Since that night, seeing him defending my honor, and then giving myself to him, so much had changed. I looked at the world differently now.

When the man you loved loved you in return, everything felt right. The sun shone brighter. The air smelled cleaner. Everything was more vivid, colors so bright. And waking up feeling that elation was the best thing in the world.

I looked over at Roman and couldn’t help but smile. He glanced over at me, this funny expression covering his face a second before he leaned in and kissed me. There were a few people in the movie theater, not something I considered crowded, but enough that showing public displays of affection made me a little uncomfortable.

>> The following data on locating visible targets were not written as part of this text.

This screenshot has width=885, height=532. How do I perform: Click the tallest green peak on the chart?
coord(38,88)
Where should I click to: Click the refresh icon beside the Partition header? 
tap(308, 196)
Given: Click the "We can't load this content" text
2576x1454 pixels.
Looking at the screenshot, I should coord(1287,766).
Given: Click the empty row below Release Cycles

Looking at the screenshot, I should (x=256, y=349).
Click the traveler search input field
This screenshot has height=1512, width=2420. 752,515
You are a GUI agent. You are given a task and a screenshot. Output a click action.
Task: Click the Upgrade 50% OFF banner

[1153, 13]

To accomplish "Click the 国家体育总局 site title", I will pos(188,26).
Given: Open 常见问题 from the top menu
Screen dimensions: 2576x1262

It wasn’t because it was with Roman, but because all of this was new to me. All of it was. I needed to break out of that mold, to not care what others thought. Going through life always worried about being on someone’s radar was a hard thing to break.

But everything was different now.

The thing was, Roman had been my first … everything.

My first real kiss.

My first true love.

The man who had taken my virginity.

He owned every part of me irrevocably.

“You’re thinking pretty hard,” he murmured against my mouth and I pulled back slightly. I licked my lips, tasting a little bit of the salt and butter from the popcorn.

I nodded, wanting to express my concerns, worries, and hopes, but figured maybe it was too soon. Maybe this wasn’t the right place.

Or maybe anytime was the best time.

“Roman?” I said softly, and he shifted on the seat to look at me. I wasn’t going to just beat around the bush, wasn’t going to drag it out. We’d already waited two years to come clean to each other about our feelings. Why waste more time?

“I don’t want us to hide … this, us.” I swallowed, my emotions rushing to the surface. He hadn’t said anything, but I could see he had his full attention on me, knew he was waiting for me to finish speaking before he said anything.

Roman was like that. He had a hard exterior to anyone he wasn’t close with, had a rowdy reputation when he was younger, drank, partied back in the day, but I felt like I knew the real him. The person he hid but who I saw when I looked in his eyes.